Старуха вскинула на Сколота неожиданно пронзительные, синие и молодые глаза – он выдержал взгляд.
– Я завяжу ему глаза.
– И еще сшей смирительную рубашку.
– Слепая я, нитку в иголку вдеть не могу, – проворчала Дара. – А ты – сшей… Сшить-то сошью, да налезет ли?
– Ты уж постарайся, Валга, – попросил Стратиг. – И чтоб никто снять не мог, пока сама не износится.
Дара осмотрела Сколота, словно мерку сняла, после чего проговорила тоном портного:
– На сорок лет хватит, не истреплет… Однако снять придется, государь, если раньше умирать соберусь.
– Не собирайся, не отпущу, – сказал вершитель судеб и приподнял вещмешок с топливом. – А с этим… сам распоряжусь. Не забудь оставить активизатор.
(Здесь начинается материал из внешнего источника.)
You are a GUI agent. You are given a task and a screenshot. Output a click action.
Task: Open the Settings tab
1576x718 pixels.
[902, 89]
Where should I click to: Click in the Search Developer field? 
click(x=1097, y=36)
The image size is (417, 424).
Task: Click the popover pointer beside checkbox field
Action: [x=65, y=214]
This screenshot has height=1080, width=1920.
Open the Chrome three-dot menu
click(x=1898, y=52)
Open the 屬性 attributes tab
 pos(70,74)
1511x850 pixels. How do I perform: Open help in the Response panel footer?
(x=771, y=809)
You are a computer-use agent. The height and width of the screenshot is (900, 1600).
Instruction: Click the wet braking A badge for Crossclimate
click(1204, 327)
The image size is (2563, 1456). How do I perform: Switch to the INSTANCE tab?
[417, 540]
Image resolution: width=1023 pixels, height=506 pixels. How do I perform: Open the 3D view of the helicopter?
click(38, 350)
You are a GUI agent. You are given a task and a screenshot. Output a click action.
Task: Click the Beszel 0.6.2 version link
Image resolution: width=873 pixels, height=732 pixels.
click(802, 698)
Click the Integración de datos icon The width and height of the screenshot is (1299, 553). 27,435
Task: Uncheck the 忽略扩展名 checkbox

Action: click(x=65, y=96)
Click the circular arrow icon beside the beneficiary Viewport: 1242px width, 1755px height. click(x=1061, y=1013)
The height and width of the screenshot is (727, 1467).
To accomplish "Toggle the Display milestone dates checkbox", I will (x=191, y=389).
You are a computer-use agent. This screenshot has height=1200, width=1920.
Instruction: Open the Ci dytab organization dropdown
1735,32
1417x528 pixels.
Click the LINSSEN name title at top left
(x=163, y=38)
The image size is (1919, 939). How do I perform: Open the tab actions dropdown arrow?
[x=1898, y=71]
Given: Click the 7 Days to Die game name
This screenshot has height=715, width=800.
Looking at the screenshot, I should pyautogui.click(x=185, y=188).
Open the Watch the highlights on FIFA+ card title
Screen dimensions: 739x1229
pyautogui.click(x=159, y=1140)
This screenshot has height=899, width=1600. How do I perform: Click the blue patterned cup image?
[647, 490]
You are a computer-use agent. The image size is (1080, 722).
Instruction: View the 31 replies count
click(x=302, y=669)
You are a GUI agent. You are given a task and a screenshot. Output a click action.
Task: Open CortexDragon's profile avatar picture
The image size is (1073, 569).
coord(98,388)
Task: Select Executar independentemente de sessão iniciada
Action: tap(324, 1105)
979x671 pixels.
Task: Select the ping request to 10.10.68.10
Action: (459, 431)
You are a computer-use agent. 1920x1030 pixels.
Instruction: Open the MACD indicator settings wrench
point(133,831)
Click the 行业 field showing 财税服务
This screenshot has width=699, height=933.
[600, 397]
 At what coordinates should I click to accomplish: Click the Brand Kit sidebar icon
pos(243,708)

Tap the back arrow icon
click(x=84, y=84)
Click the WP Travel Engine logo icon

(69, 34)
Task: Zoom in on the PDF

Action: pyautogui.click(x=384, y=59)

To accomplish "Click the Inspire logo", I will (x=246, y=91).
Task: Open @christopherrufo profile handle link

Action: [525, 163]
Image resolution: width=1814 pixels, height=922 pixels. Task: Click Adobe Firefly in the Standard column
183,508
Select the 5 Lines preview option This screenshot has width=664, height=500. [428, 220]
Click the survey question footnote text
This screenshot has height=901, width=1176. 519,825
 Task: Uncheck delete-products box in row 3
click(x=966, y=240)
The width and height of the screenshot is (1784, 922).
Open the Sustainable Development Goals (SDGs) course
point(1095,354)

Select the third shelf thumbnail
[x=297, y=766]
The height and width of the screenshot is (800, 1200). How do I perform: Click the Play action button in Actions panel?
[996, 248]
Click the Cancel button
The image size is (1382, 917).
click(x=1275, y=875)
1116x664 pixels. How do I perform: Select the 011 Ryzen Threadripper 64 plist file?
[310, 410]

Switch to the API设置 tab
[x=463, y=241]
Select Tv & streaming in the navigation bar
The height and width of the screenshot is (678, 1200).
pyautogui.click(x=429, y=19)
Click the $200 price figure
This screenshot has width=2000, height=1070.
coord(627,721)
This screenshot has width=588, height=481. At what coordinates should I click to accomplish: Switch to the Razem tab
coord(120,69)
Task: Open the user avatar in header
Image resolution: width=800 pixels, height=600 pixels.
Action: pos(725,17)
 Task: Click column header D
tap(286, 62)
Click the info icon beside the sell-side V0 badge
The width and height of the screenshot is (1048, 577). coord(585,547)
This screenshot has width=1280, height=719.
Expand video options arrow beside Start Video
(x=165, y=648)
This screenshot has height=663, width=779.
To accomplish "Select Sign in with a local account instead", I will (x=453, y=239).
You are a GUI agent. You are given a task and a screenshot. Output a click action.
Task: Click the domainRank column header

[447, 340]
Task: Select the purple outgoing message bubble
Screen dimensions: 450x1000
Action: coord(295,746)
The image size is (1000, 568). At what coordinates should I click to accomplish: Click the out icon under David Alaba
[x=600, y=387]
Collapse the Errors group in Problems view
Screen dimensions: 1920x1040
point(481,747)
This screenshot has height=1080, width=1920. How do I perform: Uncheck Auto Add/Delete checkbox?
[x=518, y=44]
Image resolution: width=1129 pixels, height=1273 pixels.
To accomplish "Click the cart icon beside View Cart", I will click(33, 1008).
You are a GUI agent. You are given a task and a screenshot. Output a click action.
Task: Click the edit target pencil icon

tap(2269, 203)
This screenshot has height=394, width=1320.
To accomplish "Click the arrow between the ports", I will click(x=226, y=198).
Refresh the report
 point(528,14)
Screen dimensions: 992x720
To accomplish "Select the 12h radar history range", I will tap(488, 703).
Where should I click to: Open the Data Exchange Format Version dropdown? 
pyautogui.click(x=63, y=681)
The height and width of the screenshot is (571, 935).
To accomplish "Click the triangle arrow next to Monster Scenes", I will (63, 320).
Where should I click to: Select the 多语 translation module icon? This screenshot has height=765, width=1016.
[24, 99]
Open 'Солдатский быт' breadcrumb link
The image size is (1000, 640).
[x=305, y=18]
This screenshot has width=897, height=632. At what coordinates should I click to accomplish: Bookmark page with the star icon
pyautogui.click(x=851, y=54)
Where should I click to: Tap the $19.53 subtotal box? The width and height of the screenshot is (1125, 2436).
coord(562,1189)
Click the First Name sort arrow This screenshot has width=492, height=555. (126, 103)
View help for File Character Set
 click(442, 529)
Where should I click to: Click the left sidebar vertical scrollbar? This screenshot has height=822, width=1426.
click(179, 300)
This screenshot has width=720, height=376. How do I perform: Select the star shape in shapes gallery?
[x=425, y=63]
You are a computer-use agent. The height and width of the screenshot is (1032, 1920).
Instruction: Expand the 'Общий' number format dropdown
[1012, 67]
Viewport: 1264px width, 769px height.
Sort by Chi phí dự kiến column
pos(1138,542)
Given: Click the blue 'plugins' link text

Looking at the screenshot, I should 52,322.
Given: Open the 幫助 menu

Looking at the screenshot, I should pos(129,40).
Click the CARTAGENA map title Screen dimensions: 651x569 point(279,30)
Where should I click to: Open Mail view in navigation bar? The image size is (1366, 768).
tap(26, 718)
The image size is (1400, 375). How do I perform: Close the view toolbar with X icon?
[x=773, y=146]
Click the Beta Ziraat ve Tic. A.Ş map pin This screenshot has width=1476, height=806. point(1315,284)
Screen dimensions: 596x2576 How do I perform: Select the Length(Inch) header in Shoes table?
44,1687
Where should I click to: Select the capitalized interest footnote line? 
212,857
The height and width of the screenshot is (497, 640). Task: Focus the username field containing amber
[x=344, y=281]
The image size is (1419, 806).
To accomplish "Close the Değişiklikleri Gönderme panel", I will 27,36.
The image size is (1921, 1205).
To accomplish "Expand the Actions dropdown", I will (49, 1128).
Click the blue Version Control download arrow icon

Сколот снял с шеи бронзовую фигурку глазастой совы и, протянув ее вершителю судеб, спросил со скрытым сарказмом:
– Научить пользоваться?
Стратиг не удостоил его ответом.
Последнее, что запомнилось, – сутулая, с обвисшими плечами, спина вершителя судеб, прикрытая овчинным полушубком. В тот миг ворохнулась мысль, что он, Сколот, своей горделивой, пылкой обидой наносит вред прежде всего себе и сам изменяет свою судьбу. Однако Дара взглянула на него осуждающе и легонько стукнула по лбу иссушенным кулачком:
– Ступай за мной, лишенец!
То ли от последних событий в Осколкове, то ли сам несчастный вид Оскола навевал некоторое оцепенение мысли, но Сторчак поначалу никак не мог сообразить, с какой стати сейчас надо без промедления оставить все дела и устраивать экскурсию в новгородский музей Забытых Вещей. Прочитав распоряжения в присутствии их молчаливого, беспомощного автора, он сначала и это все отнес к старческому маразму, за исключением содержания первых двух пакетов. Однако же покивал, заверил больного, что все исполнит в точности, и уже в своем кабинете еще раз внимательно изучил рукописное завещание, вложенное в третий конверт.